Task to carry out
Exact copy, pictures omitted: the line holding "Where should I" and every line after it down to the end of the entries.

··········

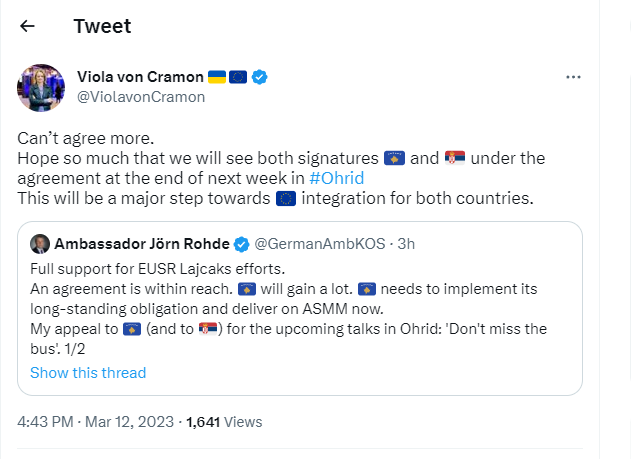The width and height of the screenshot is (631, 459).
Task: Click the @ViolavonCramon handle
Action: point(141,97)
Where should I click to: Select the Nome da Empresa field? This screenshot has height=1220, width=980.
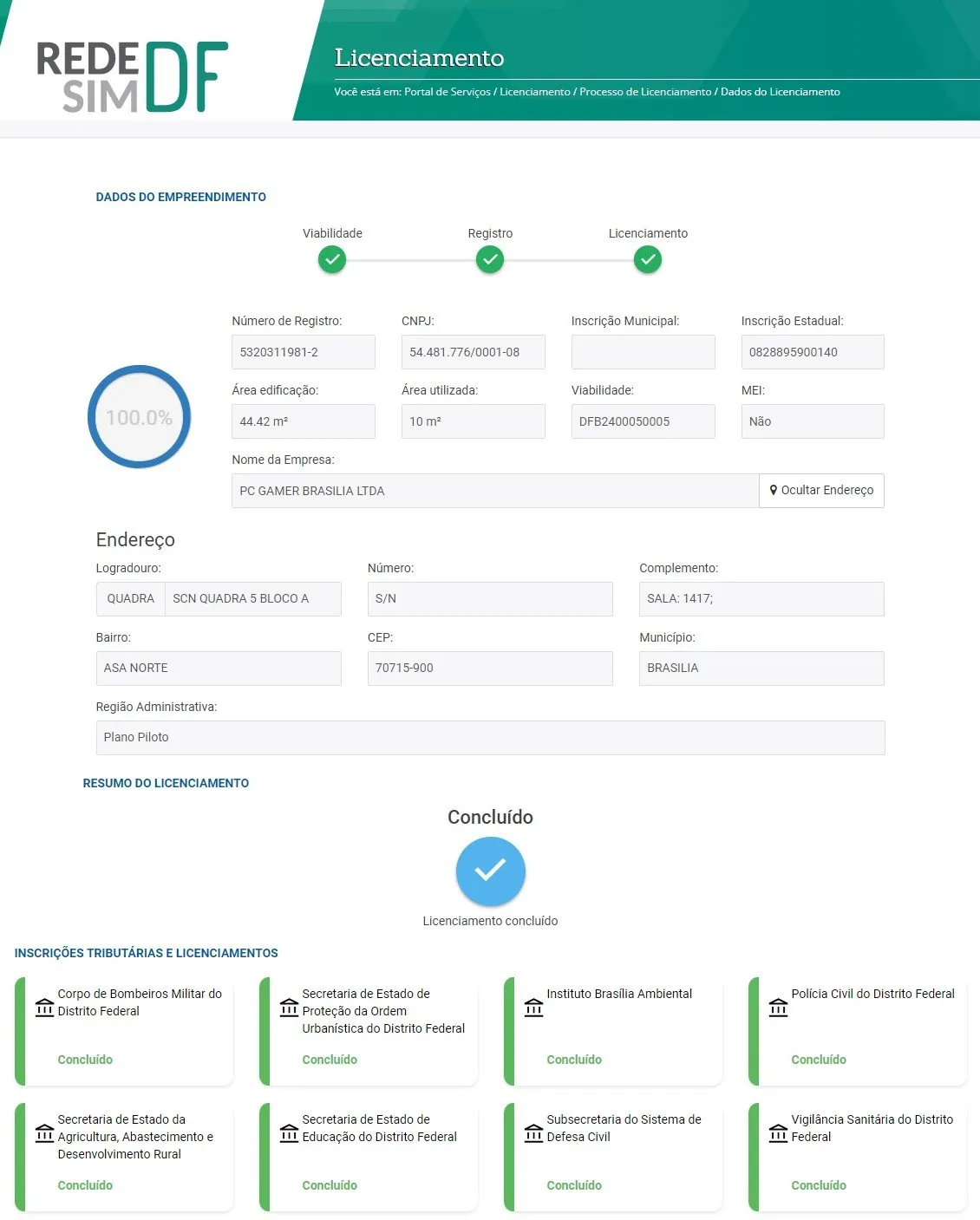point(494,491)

··········

Result of this exercise
Where should I click to: Select the Nome da Empresa field? This screenshot has height=1220, width=980.
point(494,491)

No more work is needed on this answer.